Chào các bạn! Vì nhiều lý do từ nay Truyen2U chính thức đổi tên là Truyen247.Pro. Mong các bạn tiếp tục ủng hộ truy cập tên miền mới này nhé! Mãi yêu... ♥

[lima--a]

Pijar seperti bermimpi. Namun, lelaki itu tahu kalau dirinya sedang tidak bermimpi. Pandangannya bertemu dengan sepasang netra yang dulu sering ia tatap. Tubuhnya mendadak kaku. Pijar tak ingat lagi pada ikan-ikan nila yang sedang ia tangkap. Dunianya seolah sedang berhenti untuk memberikan jeda. Wanita yang berada di sebelah Arini adalah sosok yang sudah begitu lama tak dijumpainya.

Praya ...

Batin Pijar menyebut nama yang selama ini bersembunyi di sudut pikirannya, tapi kini ia bisa melihat langsung rupa wanita si pembawa rindu itu. Pijar tak bisa menyangkal isi hatinya ataupun mengelak dari rasa rindu yang sudah sekian lama terpendam pada Praya.

"Om Pijar?" Suara Tara menarik pikiran Pijar kembali. Tara mengikuti arah pandang lelaki berusia tiga puluh delapan tahun itu, dan menemukan kedua orang tuanya di sana.
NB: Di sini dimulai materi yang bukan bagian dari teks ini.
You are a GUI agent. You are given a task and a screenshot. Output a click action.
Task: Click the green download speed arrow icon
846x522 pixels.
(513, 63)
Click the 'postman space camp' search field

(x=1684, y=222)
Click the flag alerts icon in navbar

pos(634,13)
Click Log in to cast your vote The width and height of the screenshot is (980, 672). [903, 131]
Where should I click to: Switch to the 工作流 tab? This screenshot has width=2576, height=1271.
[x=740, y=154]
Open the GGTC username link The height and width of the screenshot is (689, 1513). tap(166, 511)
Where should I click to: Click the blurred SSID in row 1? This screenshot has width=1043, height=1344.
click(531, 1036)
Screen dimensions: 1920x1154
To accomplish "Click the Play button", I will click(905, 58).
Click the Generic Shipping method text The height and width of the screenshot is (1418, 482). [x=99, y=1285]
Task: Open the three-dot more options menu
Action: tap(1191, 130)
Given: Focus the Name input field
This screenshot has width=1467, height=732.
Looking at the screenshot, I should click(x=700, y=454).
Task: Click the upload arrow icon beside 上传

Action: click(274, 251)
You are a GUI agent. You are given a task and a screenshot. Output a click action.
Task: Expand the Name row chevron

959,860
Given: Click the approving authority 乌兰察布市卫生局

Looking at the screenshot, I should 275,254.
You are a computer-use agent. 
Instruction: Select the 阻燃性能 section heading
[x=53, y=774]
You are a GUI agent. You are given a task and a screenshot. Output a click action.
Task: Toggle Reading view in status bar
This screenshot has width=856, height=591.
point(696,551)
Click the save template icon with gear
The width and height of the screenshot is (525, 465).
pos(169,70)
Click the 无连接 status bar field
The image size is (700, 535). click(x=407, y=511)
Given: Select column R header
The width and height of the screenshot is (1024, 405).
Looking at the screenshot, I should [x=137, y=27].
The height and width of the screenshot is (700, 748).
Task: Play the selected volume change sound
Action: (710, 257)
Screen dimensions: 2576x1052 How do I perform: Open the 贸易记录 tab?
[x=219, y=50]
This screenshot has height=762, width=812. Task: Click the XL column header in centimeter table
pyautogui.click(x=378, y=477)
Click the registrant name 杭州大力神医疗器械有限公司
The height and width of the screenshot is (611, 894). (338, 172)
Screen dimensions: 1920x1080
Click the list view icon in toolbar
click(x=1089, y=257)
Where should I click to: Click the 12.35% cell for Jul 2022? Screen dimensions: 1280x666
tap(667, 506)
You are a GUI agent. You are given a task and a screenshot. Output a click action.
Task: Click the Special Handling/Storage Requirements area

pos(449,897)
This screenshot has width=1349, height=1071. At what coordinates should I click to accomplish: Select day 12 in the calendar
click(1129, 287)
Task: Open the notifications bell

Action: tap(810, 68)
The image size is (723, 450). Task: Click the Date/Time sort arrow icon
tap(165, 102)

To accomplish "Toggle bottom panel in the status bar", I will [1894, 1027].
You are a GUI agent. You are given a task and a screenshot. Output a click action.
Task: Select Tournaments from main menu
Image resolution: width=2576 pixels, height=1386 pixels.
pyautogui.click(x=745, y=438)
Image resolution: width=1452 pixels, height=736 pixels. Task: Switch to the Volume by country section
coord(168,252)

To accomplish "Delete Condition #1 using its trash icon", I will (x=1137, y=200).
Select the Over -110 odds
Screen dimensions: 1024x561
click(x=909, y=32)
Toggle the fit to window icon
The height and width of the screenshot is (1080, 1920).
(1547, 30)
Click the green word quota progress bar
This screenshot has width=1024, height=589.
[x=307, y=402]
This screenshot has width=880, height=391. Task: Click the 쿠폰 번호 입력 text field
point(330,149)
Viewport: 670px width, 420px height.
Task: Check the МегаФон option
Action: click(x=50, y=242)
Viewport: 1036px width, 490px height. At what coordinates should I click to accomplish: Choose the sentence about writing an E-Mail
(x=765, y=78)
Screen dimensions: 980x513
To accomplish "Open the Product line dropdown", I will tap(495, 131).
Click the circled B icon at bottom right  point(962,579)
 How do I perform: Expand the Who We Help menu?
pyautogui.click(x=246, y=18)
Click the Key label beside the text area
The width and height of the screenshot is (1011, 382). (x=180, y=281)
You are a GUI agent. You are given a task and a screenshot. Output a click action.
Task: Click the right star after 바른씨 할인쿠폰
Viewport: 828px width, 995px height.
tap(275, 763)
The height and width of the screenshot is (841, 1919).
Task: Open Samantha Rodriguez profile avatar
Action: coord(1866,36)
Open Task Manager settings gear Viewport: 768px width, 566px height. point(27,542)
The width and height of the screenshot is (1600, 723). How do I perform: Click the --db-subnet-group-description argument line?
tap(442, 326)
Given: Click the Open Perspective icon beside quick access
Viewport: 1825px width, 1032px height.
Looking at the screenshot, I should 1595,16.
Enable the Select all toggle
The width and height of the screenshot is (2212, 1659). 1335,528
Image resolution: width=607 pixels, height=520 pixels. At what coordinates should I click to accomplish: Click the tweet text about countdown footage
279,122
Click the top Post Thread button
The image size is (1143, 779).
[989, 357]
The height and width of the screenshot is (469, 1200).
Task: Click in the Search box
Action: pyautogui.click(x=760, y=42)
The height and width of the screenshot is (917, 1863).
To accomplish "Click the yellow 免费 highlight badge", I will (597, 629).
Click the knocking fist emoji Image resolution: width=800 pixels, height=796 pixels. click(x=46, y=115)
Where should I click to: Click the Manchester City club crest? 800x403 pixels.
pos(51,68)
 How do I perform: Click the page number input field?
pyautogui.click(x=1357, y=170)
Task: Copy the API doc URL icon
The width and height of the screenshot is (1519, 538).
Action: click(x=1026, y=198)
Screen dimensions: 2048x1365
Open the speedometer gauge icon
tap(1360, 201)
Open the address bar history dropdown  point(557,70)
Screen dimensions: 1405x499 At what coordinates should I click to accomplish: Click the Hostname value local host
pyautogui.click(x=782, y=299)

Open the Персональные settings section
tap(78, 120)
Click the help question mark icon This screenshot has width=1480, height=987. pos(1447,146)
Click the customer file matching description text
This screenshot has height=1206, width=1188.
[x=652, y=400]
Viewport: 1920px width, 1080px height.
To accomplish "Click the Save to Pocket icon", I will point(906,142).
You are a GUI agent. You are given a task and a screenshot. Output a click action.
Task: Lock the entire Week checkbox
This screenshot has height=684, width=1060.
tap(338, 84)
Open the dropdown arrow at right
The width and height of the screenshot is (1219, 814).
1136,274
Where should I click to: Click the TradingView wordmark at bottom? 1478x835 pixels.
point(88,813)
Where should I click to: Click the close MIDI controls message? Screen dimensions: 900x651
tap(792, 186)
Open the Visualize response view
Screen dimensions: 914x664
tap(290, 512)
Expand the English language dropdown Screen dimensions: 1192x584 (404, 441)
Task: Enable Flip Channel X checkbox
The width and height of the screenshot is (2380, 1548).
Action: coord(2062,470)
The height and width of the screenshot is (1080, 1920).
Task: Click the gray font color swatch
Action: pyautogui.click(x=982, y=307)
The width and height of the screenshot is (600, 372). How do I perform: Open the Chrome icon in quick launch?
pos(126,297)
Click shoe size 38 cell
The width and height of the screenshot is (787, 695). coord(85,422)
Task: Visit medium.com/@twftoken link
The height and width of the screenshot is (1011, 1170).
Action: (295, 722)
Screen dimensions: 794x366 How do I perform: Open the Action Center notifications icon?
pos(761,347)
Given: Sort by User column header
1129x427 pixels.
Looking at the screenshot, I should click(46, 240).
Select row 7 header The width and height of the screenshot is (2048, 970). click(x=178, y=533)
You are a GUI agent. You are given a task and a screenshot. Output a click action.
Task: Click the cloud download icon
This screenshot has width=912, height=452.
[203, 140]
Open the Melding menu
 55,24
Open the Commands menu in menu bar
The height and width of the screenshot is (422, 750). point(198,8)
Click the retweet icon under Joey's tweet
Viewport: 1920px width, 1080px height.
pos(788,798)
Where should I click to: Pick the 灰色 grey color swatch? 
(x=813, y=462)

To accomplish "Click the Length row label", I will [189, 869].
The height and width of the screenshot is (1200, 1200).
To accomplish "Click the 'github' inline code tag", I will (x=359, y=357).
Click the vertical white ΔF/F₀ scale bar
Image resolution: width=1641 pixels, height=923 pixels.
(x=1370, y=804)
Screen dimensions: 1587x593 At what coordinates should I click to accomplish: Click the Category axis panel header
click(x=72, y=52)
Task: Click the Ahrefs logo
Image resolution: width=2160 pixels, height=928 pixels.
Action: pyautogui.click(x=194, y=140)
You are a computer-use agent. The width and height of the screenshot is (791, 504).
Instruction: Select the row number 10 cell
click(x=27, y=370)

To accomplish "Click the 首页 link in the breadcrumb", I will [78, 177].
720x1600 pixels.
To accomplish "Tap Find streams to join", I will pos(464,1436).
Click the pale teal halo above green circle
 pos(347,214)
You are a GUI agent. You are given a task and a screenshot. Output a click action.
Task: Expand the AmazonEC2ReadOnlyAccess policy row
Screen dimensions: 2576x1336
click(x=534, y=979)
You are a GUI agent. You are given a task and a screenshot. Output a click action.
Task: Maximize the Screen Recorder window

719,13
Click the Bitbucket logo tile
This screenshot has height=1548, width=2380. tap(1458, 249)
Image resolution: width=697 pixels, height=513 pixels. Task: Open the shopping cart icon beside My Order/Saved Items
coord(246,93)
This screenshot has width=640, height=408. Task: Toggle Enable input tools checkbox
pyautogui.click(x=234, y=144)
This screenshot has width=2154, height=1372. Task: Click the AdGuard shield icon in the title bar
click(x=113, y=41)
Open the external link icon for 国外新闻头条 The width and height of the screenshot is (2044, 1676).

"Om mau menyapa orang tua kamu dulu," kata Pijar lalu menyerahkan serok ikan yang dipegangnya pada Tara.

Pijar mencuci tangan dan kakinya terlebih dahulu pada keran air yang ada di dekat kolam. Minimal agar mengurangi bau dari air kolam yang cukup amis.

"Apa kabar?" Kata itu yang terucap pertama kali begitu Pijar sudah berhadapan dengan Praya. Senyum yang ia perlihatkan sebisa mungkin menutupi debar jantungnya.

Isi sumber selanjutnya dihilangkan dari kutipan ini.